6.5 — Ao se deparar com a extraordinária visão do Senhor, Isaías percebe que está passando por um julgamento — que está perecendo! Ele tem a impressão de que sua vida chegou ao fim. Eu sou um homem de lábios impuros. Isaías sabe que é pecador. Sabe que seus lábios são os únicos que não estão louvando Deus ali. Um povo. A situação de Isaías reflete a condição de todos nós. Ninguém, por si mesmo, é capaz de se manter de pé diante do Santo (SI 24.3).

O rei, o Senhor dos Exércitos.

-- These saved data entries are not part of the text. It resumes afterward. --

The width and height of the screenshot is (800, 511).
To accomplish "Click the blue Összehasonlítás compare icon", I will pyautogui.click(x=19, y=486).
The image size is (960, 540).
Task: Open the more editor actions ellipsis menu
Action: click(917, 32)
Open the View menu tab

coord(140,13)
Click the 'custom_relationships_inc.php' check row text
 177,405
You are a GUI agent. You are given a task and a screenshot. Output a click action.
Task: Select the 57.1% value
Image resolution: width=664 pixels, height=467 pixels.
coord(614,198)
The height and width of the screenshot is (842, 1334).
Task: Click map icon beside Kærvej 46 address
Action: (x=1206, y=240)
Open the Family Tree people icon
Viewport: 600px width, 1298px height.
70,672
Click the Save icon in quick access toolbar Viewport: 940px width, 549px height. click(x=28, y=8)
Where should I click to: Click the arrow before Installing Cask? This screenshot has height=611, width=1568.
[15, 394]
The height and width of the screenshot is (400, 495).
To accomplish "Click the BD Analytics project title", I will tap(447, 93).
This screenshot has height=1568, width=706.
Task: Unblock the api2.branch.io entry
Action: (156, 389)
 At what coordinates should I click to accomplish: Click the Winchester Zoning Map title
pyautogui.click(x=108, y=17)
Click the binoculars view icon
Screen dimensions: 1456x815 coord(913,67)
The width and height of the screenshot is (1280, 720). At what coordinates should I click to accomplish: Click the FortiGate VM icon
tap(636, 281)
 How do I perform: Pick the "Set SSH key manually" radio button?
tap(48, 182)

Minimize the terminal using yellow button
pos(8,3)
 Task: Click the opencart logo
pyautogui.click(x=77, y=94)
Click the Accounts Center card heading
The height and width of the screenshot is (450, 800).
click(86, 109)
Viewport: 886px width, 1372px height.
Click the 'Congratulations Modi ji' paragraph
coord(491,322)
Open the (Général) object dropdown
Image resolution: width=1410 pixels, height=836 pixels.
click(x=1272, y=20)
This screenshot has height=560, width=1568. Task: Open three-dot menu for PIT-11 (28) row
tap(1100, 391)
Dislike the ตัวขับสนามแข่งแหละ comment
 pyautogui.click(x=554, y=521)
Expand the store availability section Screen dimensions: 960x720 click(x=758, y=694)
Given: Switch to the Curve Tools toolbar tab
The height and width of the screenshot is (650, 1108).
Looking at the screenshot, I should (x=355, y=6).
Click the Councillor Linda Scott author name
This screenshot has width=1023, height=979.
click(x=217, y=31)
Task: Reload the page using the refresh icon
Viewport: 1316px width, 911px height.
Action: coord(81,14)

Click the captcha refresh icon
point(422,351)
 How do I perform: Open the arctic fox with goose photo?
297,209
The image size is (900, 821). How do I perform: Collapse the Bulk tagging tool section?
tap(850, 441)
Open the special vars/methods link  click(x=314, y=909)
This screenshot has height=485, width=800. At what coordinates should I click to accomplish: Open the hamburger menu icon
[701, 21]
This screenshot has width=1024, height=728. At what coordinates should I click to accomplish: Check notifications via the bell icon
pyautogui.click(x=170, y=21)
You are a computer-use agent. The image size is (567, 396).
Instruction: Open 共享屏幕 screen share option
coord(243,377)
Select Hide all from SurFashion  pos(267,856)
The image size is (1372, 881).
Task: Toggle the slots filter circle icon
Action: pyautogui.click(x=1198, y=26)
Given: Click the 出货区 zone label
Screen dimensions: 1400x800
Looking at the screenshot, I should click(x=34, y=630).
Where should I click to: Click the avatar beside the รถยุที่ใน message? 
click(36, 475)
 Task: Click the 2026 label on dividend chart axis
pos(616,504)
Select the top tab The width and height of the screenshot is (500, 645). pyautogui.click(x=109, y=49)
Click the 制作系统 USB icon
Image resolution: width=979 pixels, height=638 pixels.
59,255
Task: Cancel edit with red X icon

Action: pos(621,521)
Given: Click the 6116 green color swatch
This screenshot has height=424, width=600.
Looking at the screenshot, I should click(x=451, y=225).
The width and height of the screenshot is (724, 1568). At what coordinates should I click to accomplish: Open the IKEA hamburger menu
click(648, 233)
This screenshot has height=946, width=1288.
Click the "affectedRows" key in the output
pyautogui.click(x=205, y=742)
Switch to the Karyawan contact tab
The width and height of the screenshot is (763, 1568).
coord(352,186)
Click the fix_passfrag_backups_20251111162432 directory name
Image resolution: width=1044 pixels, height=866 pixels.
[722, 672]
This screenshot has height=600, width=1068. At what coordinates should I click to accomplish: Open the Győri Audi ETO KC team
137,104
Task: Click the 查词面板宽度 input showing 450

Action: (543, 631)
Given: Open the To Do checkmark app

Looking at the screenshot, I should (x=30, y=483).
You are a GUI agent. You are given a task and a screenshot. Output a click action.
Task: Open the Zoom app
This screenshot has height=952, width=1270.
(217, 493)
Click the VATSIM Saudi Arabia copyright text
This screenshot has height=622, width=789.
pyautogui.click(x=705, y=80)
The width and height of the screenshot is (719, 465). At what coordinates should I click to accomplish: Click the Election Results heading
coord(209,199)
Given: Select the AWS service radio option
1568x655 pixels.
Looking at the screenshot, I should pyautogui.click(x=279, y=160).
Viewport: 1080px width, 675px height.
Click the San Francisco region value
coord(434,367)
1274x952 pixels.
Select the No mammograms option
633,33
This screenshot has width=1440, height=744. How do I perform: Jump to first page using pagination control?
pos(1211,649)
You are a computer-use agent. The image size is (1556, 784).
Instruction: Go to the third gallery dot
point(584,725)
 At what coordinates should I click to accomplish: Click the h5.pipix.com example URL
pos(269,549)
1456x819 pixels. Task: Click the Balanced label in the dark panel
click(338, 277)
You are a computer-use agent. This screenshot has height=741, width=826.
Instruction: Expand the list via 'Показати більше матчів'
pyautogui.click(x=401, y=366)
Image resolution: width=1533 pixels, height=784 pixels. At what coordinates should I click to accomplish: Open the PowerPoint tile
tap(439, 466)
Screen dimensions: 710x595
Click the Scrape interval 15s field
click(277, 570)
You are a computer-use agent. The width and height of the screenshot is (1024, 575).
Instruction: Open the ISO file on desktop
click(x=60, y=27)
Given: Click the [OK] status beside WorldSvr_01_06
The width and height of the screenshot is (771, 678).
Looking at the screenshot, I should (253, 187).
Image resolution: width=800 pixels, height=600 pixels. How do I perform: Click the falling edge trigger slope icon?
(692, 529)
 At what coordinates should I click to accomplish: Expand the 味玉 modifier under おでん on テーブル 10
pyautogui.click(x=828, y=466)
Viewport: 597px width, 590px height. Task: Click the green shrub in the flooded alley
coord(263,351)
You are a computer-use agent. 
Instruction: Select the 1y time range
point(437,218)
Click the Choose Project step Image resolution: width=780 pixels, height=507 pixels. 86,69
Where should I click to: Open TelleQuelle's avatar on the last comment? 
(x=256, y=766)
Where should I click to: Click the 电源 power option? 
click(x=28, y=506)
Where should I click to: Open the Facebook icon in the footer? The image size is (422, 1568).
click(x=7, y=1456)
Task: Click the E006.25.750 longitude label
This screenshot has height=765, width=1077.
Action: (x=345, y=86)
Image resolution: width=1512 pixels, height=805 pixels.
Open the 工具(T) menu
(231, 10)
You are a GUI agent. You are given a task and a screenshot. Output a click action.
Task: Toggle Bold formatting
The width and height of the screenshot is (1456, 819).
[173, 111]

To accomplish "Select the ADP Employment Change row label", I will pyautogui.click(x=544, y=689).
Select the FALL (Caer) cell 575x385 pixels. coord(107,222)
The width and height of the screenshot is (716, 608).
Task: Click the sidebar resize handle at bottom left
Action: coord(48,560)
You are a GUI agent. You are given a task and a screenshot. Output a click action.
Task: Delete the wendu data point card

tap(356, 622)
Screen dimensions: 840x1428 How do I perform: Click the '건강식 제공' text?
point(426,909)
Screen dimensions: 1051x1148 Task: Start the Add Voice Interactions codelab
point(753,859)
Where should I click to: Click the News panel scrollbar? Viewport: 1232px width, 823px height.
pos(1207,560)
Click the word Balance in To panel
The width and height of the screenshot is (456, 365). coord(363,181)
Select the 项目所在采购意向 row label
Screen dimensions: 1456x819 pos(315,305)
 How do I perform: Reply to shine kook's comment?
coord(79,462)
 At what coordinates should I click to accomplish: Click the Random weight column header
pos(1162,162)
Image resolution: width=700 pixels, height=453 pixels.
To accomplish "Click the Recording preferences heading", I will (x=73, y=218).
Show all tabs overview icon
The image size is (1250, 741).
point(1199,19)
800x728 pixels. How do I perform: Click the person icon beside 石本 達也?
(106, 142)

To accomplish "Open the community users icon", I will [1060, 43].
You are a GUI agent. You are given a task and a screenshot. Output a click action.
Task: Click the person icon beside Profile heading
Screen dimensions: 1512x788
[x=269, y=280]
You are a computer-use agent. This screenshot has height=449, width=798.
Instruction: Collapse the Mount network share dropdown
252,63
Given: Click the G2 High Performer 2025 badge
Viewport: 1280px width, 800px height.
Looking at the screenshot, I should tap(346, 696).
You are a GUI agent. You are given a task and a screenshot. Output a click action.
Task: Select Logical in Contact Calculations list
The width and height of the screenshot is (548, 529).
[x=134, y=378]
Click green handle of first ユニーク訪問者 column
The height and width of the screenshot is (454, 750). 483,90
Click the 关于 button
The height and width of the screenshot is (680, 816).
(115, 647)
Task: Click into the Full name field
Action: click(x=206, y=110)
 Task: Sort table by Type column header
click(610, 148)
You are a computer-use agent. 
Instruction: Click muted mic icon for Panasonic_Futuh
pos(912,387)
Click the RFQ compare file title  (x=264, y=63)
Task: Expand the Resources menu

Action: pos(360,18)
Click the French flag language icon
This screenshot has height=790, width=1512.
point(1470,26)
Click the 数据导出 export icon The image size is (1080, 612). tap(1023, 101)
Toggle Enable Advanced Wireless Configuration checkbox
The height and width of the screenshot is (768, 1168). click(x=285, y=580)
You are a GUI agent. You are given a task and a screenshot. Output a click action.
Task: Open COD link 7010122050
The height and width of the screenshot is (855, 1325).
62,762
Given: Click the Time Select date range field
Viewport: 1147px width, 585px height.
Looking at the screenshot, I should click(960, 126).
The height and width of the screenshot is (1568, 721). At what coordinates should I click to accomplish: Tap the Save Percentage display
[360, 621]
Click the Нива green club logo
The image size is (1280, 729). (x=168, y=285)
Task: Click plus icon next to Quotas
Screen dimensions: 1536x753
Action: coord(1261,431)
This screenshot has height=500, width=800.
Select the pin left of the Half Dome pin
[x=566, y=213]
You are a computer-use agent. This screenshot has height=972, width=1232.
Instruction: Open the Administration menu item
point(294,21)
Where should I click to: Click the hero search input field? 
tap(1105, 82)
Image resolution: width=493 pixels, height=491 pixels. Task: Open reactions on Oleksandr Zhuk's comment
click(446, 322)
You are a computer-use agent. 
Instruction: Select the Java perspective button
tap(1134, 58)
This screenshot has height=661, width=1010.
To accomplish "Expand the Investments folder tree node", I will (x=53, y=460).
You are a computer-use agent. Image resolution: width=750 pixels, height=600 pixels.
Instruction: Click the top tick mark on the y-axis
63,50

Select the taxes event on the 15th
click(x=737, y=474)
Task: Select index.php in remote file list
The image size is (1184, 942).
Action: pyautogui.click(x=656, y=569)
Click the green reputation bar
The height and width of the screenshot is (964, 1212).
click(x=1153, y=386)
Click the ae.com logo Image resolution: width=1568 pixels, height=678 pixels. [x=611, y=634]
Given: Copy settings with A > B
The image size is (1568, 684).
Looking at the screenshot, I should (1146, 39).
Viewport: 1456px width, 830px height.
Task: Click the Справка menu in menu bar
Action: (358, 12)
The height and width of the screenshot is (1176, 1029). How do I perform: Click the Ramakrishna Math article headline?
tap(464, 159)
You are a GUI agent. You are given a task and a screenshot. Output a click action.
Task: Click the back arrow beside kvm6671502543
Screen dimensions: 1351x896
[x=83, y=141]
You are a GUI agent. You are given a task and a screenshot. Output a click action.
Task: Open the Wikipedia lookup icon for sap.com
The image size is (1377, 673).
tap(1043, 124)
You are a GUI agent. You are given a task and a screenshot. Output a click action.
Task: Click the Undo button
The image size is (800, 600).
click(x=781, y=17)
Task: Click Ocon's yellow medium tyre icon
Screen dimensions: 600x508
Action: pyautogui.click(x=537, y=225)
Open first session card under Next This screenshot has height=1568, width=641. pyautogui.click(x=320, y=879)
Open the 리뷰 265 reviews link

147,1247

Depois de testemunhar a morte de Uzias (v. 1), Isaías contempla o Rei imortal.

6.6-8 — O clamor de Isaías consiste de sua purificação interior (v. 6,7), de sua convocação para o ministério (v. 8a) e de sua aceitação (v. 8b).

6.6 — A brasa viva retirada do altar simboliza tanto a purificação do sangue quanto a chama do Espírito que permitem ao profeta falar. Daí em diante, suas palavras serão luz para os ouvintes e poder para quem as aceitar. O fato de uma brasa do altar ter sido usada recorda-nos de que, no fim das contas, todo pecado é perdoado por meio de um sacrifício. Os sacrifícios no altar do templo tipificam o sacrifício definitivo de Jesus, o Salvador. Deus, em Sua soberania e bondade, perdoa o pecado de Isaías.

6.7 — Isaías tem seu Dia da Expiação pessoal perante o Senhor (Lv 23.26-32). A iniquidade é tirada, uma alusão à prática israelita de transmitir, simbolicamente, os pecados do povo para o bode expiatório e depois soltar o animal no deserto (Lv 16).

A palavra hebraica traduzida por purificado significa coberto e é o mesmo termo traduzido por expiado, termo que se refere ao processo de matar um animal e espargir seu sangue no altar para obter o perdão.

6.8 — Ocasionalmente, os profetas eram convidados a participar da corte celestial (1 Rs 22.19-22; Jr 23.18,22). Aqui o Senhor emprega o pronome nós para se referir a si próprio e aos Seus anjos (Gn3.22; 11.7).

Envia-me a mim. Nas religiões do antigo Oriente Médio, só os seres divinos eram enviados como mensageiros dos deuses, mas o Deus da Escritura encarrega o ser humano dessa tarefa. Só em certas ocasiões Ele usa anjos para revelar Seus propósitos à humanidade. O voluntariado de Isaías provém de um coração agradecido. Ele deseja servir ao Deus que lhe perdoou (v. 7).

6.9,10 — Paradoxalmente, a pregação de Isaías aos religiosos arrogantes de fato apenas endurece os ouvidos deles (Is 42.20). Só os humildes entendem a mensagem do Senhor. Quanto mais o profeta proclama a mensagem de Deus, menor a resposta que obtém do povo. Trata-se do chamado para um ministério desestimulante. Na verdade, a convocação de Deus é para que o profeta seja fiel a Ele, à Sua palavra e ao próprio chamado.

6.11 — Compreensivelmente, a terceira reação de Isaías diante do Senhor (compare com os v. 5,8) é de incredulidade. Ele se pergunta até quando o povo se mostrará indiferente às suas palavras, imbuídas da verdade de Deus.

6.11,12 — A resposta é sombria. Assolem... assolada. Essas palavras dizem respeito ao juízo de Deus, que recairá sobre Judá. O resultado será a captura da nação pelos babilônios. Afaste dela os homens e o desamparo são expressões referentes à desolação que se seguirá à conquista pela Babilônia.


6.13 — Mas [...] ser pastada. Depois da invasão babilônica, a parte da terra e do povo que ainda estiver intacta sofrerá novos ataques (Is 5.25). Essa previsão fala do retorno do exílio e das futuras dificuldades que Judá enfrentará na terra. A décima parte é uma das expressões de Isaías para o remanescente, uma pequena porcentagem dos israelitas. Do tronco arruinado de Israel, Deus produzirá uma santa semente (Is 11.1), pois Ele não pode renegar a nação que escolheu (2 Tm 2.13). Essa profecia teve um cumprimento imediato, ainda na época de Isaías. O rei Ezequias arrependeu-se e acabou fazendo parte da santa semente (cap. 38). A santa semente desabrochará no belo Renovo (Is 11.1). É a promessa de Jesus, o Salvador.